Hôtel Littéraire Le SwannSélection

Ecrivains de la Grande Guerre

A l’occasion du centenaire de la fin de la Première Guerre mondiale, Jacques Letertre, président de la Société des Hôtels Littéraires, a souhaité réunir des spécialistes pour rendre hommage à quatre écrivains de la Grande Guerre : Guillaume Apollinaire, Alain-Fournier, Marcel Proust et Louis-Ferdinand Céline. 

L’idée était d’évoquer des destinées très différentes, parfois des visions opposées, de monstres sacrés de la littérature ayant vécu la guerre de 1914.

La soirée s’est déroulée le 7 novembre 2018 à l’Hôtel Littéraire Le Swann autour de deux questions centrales. La première était de savoir comment ces quatre écrivains participèrent à la guerre et la vision qu’ils en avaient donnée.
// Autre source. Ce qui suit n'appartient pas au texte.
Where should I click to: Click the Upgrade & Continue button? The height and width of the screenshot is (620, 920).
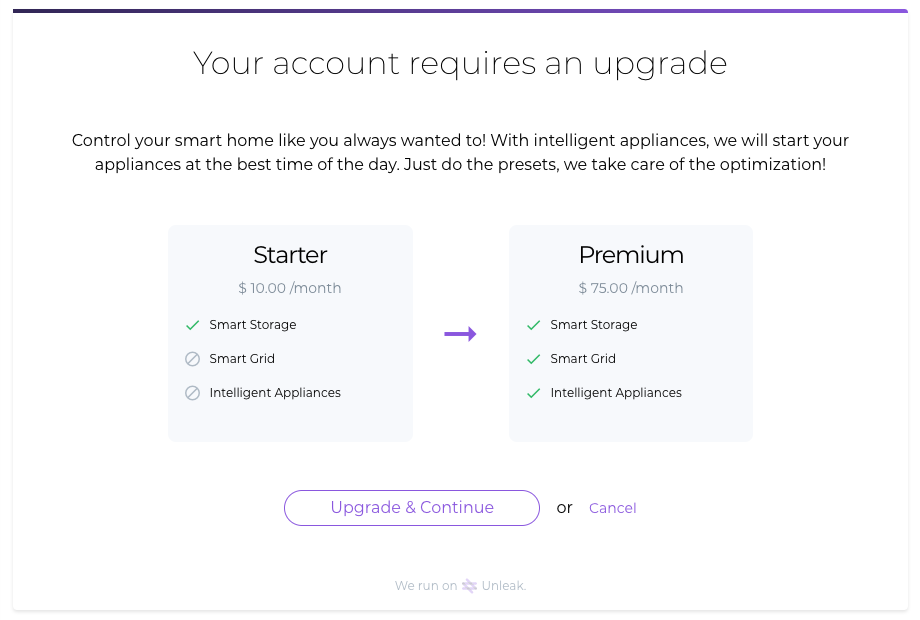[x=411, y=508]
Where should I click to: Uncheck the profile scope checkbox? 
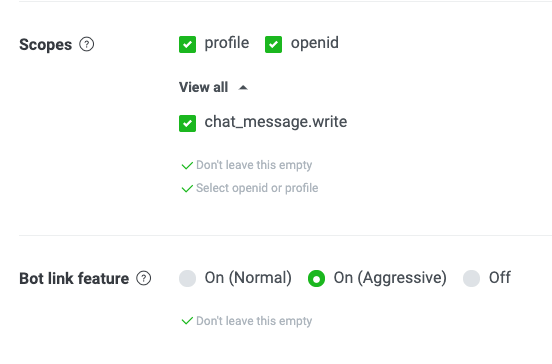coord(187,44)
Dans une deuxième partie, de réfléchir à la façon dont la guerre avait pu changer leur œuvre littéraire.

 

 

Nous avons réalisé deux films de la soirée, disponibles sur notre chaîne Youtube ; une version courte de 5 minutes et une version longue de 25 minutes.

 

Laurence Campa, professeur à l’Université de Paris Nanterre, membre du conseil scientifique de la Mission du Centenaire de la Première Guerre mondiale et auteur de nombreux travaux sur Guillaume Apollinaire, a commencé par rappeler l’engagement volontaire du jeune poète d’origine polonaise qui combattit en Champagne en 1915 dans un secteur encore peu exposé et en profita pour écrire des lettres et des poèmes. Sa poésie s’assombrit peu à peu mais il défendait toujours « la beauté dans la destruction ». Versé dans l’infanterie, sa situation devint beaucoup plus exposée. Il fut blessé en mars 1916 ; sa convalescence fut très longue mais il se démultipliait pour lutter contre sa faiblesse. Il écrivit des poèmes avant-gardistes et plus sombres, prouvant que son écriture poétique suivait son expérience humaine. Il mourut le 9 novembre 1918 de la grippe espagnole, deux jours avant l’Armistice, et sera déclaré « mort pour la France », laissant ses amis surréalistes conscients d’une perte immense.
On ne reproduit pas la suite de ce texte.